== RECORDS FOR PROCESSING

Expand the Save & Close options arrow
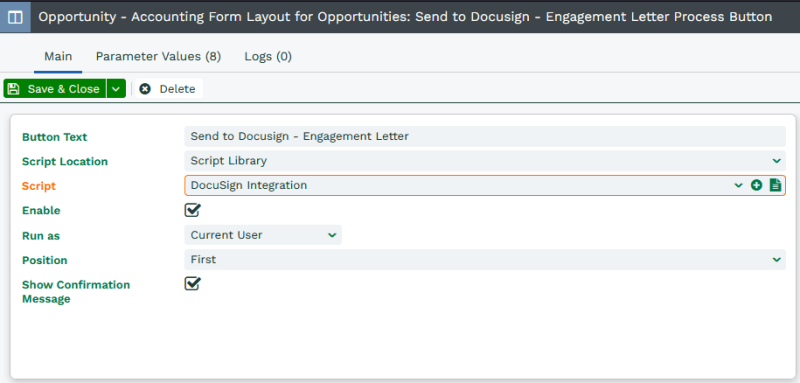The width and height of the screenshot is (800, 383). [116, 89]
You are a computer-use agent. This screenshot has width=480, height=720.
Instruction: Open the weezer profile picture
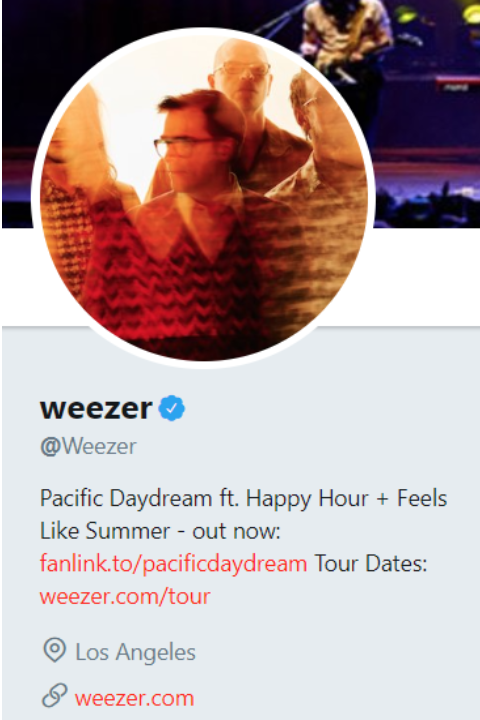click(x=203, y=198)
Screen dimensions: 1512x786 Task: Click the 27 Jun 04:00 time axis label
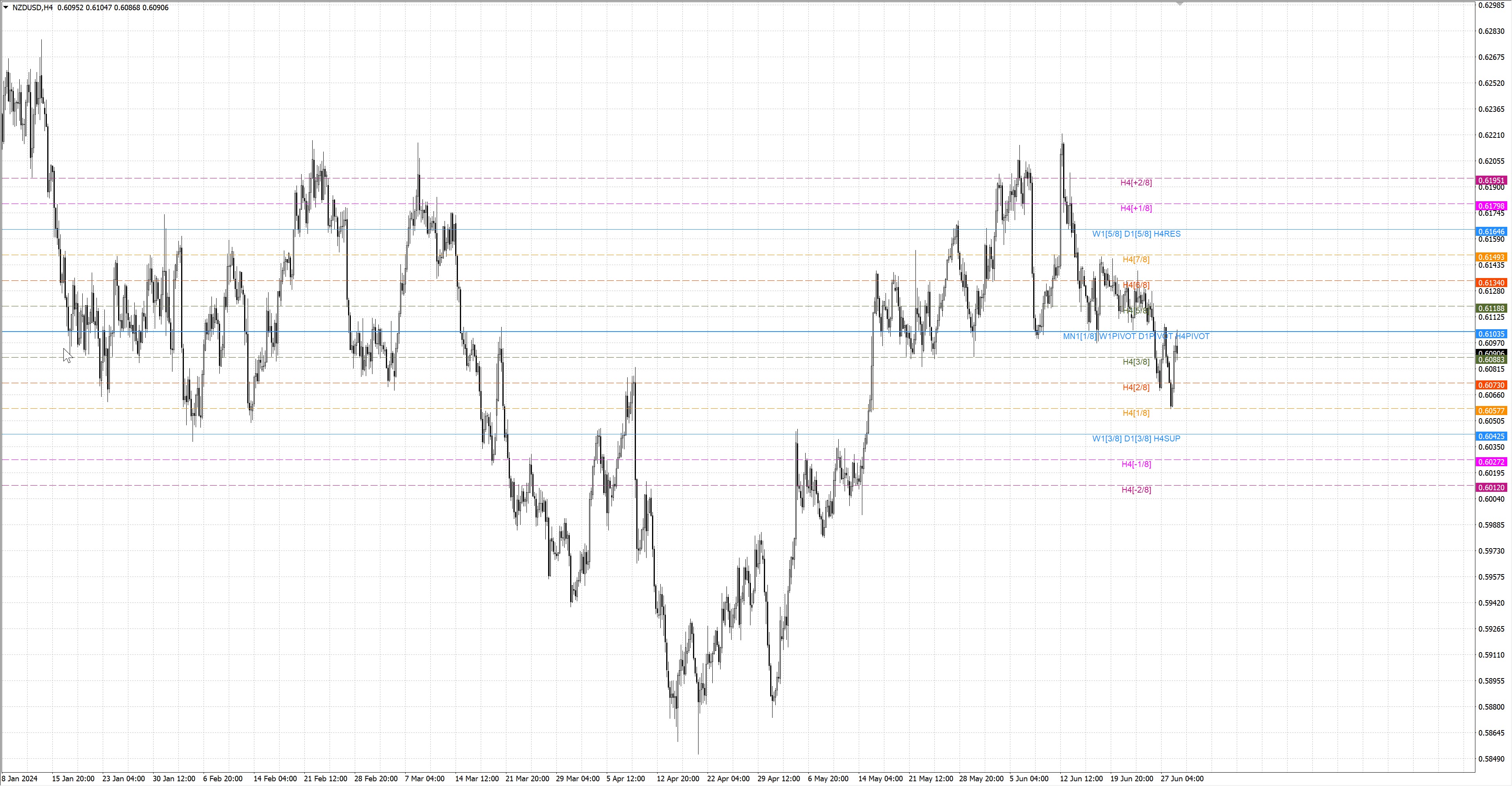pyautogui.click(x=1182, y=779)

====

Reproduce every line of the material above word for word, leaving out the pictures.

(FINISHED ANSWER)
Expand the Save & Close options arrow
The width and height of the screenshot is (800, 383). [116, 89]
You are a computer-use agent. This screenshot has width=480, height=720.
Instruction: Open the weezer profile picture
click(x=203, y=198)
Screen dimensions: 1512x786 Task: Click the 27 Jun 04:00 time axis label
pyautogui.click(x=1182, y=779)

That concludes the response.